Jesse James was an outlaw. Indeed he was a ruthless killer and thief. He was also the son of a Baptist minister, and a family man. He led two lives– one as Thomas Howard, and one as the bad hombre outlaw. He knew the Bible through and through, often quoted it as well. And a movie has finally been made that does some justice to the scope and complexity of both the man and his persona. It also does a masterful job of telling the story of how he came to be killed by another interesting character– Robert Ford.
Jesse is played by Brad Pitt (who likely had a dog in this fight since he grew up in Missouri, which was the home region of James as well), and Ford by Casey Affleck, who, as with the movie ‘Gone Baby Gone’ has produced another powerful performance. One of these performance should get Affleck an Oscar nomination. Pitt may be in line for one as well.
The story actually begins at the end of James’ train robbing career. More specifically it begins with the robbery of the last train job done by the James Gang, namely at Blue Cut Missouri. And actually it wasn’t much worth it, as things turned out. Most of the earlier James Gang was incarcerated or dead by the time, and the riffraff that James had picked up for this job were by no means entirely loyal, and the end result was James became an outlaw on the run, who would soon enough run out of time.
The cinematography of this film is spectacular and mystical in some respect– time slows down at crucial junctures and we see through a glass darkly. This makes the film seem even longer than its 2 hours and 40 minutes, but it is worth watching. It is not actually a film all about killing and robbing. Indeed, it could hardly be called much of an action film at all. It is more of a character study of two interesting, and immoral men, both with a lust for fame and fortune. Ford is the hero worshipper of James, and considerably his junior (James is in his 30s, Ford only 19 when their paths first cross in Missouri). Alas, the James of the nickel novels and story books is not actually the full or real deal, as Ford was to discover. At a crucial juncture in the film James asks Ford– “do you want to be like me, or do you want to be me?” It often seems that the answer is the latter, and that in turn requires that eventually James be taken off the scene once and for all.

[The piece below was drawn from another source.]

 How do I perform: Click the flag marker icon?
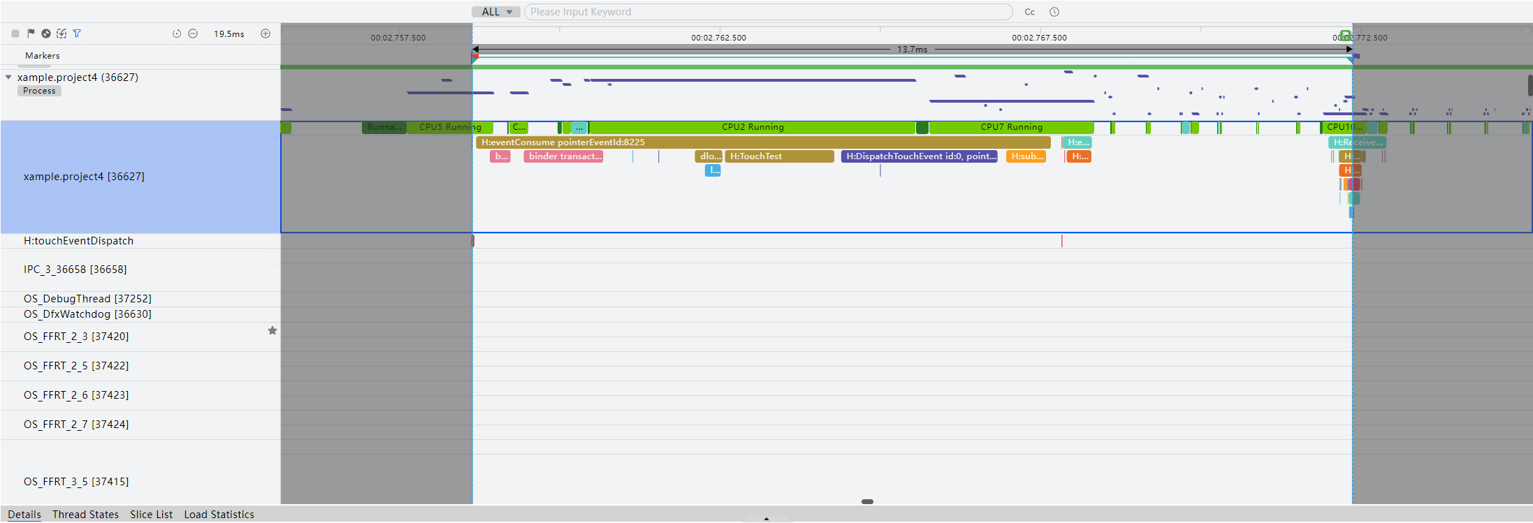pyautogui.click(x=31, y=34)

In some ways this film is Hitchcockian in character, as it plays up and plays on the psychological dynamics of two unbalanced or imbalanced men, and we see both the desire and dread in their eyes over and over again. James is world weary by the time we catch up with him in this film, but Ford is a young man on the make. It is revealing that after he killed James, Ford actually appeared in the NY Theater as himself, with his own brother playing James– re-enacting over 800 times the way he gunned Jesse James down! But a strange thing happened on the way to fame and fortune for Mr. Ford– instead of becoming adored, applauded, or even thanked by the widows of James’ victims, he became despised, and portrayed as a Judas figure– one who betrayed the American Robin Hood who took from the rich and gave to the poor. Never mind that Jesse James was not a noble figure. Americans did not like betrayers then (Ford gunned down James in his own home, with the wife and children at home, while he was cleaning a picture and did not have his gun on. He also shot him from behind), any better than they do now. As fate would have it, Ford met his own demise in his own saloon in Colorado various years later, and his killer was pardoned by the state governor, as the action was widely applauded as just vengeance on a Judas.

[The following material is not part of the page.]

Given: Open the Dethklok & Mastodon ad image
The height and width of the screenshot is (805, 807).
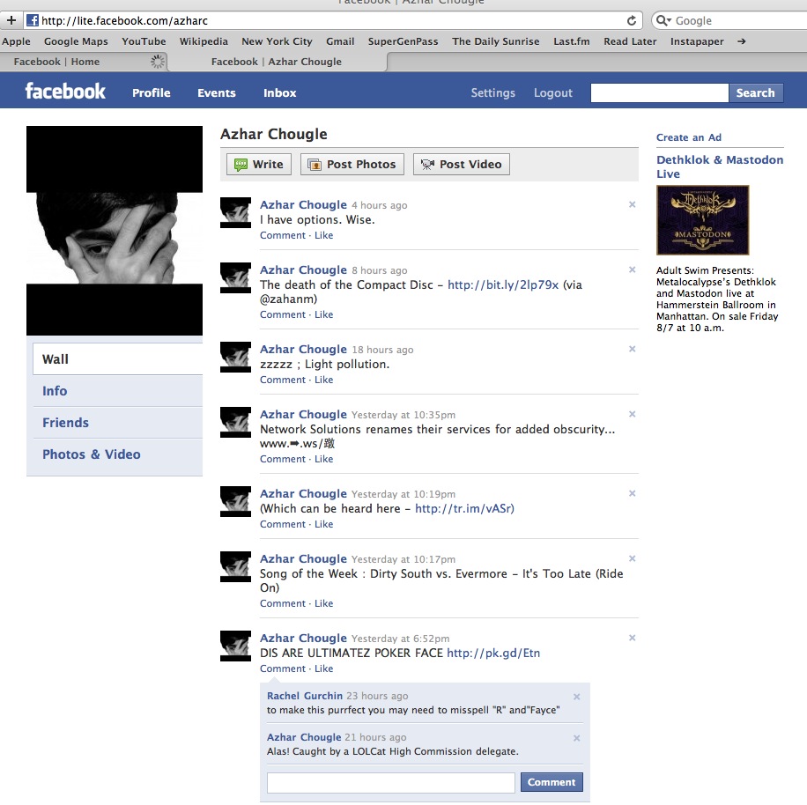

It is interesting that we have had two excellent westerns in this fall’s crop of films (see the review of the 3:10 to Yuma film previously on this blog), and they are very different films indeed, with the James film being far more cerebral and thought provoking.
This film reminds us of something, we were also reminded of in the other recent Affleck film– that murder is murder, who ever is doing the shooting, and whoever is the victim. And as such, it is sin. Two wrongs do not make a right, and one sin does not clean up the damage of another, nor does it bring back the dead or undo the previous damage. The Jesse James film intends to remind us of the very grave cost of taking a life, all the while reminding us of that Biblical message– ‘be sure your sins will (in due course) find you out’, or as Jesse puts it in the film, ‘when one’s iniquity has reached its fullness’.
This is an adult film well worth seeing and pondering, especially since it raises the whole question about America’s darker side, it’s gangster and outlaw heritage and culture, and why exactly our nation has always been fascinated by outlaws, and has even frequently lionized them.